Die beiden Grafikdesignerinnen bezeichnen sich selbst als „Computertäter“. „So kamen wir auf das Motto pixelig“, sagt Anke Schäfer-Delija. Schließlich lautet der Merksatz: „Ich sehe was, was du nicht siehst, und das ist . . .“. Jeder Kreativschaffende, der eines der 36 Schaufenster gestaltet, ergänzt diesen Satz mit einem eigenen Motto.

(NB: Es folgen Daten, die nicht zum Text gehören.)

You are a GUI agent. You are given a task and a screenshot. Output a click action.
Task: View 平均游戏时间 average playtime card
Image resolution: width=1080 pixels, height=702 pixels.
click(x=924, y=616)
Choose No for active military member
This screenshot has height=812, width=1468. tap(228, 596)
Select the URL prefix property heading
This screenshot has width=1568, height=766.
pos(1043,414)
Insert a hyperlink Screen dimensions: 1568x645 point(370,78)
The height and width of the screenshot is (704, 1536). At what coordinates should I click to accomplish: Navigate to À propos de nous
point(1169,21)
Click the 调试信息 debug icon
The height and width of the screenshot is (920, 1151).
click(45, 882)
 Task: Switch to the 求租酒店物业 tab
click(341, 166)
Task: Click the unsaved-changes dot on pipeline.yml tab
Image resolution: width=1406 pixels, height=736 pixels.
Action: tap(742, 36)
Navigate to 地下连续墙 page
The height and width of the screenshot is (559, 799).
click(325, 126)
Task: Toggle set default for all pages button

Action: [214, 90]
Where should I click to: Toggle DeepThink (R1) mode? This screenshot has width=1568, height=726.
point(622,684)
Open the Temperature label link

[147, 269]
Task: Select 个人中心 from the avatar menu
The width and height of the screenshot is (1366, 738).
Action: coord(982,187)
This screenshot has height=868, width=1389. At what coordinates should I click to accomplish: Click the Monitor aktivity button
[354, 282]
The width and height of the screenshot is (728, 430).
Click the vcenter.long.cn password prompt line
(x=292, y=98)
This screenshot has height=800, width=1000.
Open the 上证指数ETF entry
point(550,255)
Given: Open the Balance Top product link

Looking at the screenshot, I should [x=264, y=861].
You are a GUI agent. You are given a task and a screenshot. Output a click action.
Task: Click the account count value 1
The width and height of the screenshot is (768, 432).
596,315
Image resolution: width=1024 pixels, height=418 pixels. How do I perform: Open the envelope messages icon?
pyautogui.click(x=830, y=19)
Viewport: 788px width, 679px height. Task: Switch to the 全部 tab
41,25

Kollegin Kirsten Brandenberg erklärt: „Wir wollten auch etwas Gebasteltes machen, etwas, was wir mit unseren Händen selbst gestalten.“ Auf dem Computer legten die Kolleginnen daher ein Grundmuster an, schließlich muss es eine Vorlage geben, um die kleinen Zettel punktgenau zu platzieren. „Sonst wird’s schief und krumm.“ Die roten, gelben, grünen, blauen und orangefarbenen Zettel haben sie dann nach dem vorgegebenen Raster auf der Fensterscheibe angebracht.
Was in Banken klappt, könnte vielleicht auch im Bistro funktionieren. Freuen würde es Anke Schäfer-Delija und Kirsten Brandenberg jedenfalls, wenn aus dem einen Klebemund ein Dominoeffekt entstehen würde, sich andere Händler – wie in Paris – in der Innenstadt anstecken lassen und zurückzetteln. Wie wär’s mit Mülheimer Motiven in Merkblättchenform: Das Rathaus als Post-it-Turm oder die Ruhr mit quadratischen Wellen? „Wenn man kreativ ist, kann man lustige Sachen in dieser Form machen“, finden sie. Und das auch mit einem kleinen Budget. Eines ist jedenfalls sicher: Der Anblick der bunten Merkzettelkunst bleibt Besuchern im Gedächtnis.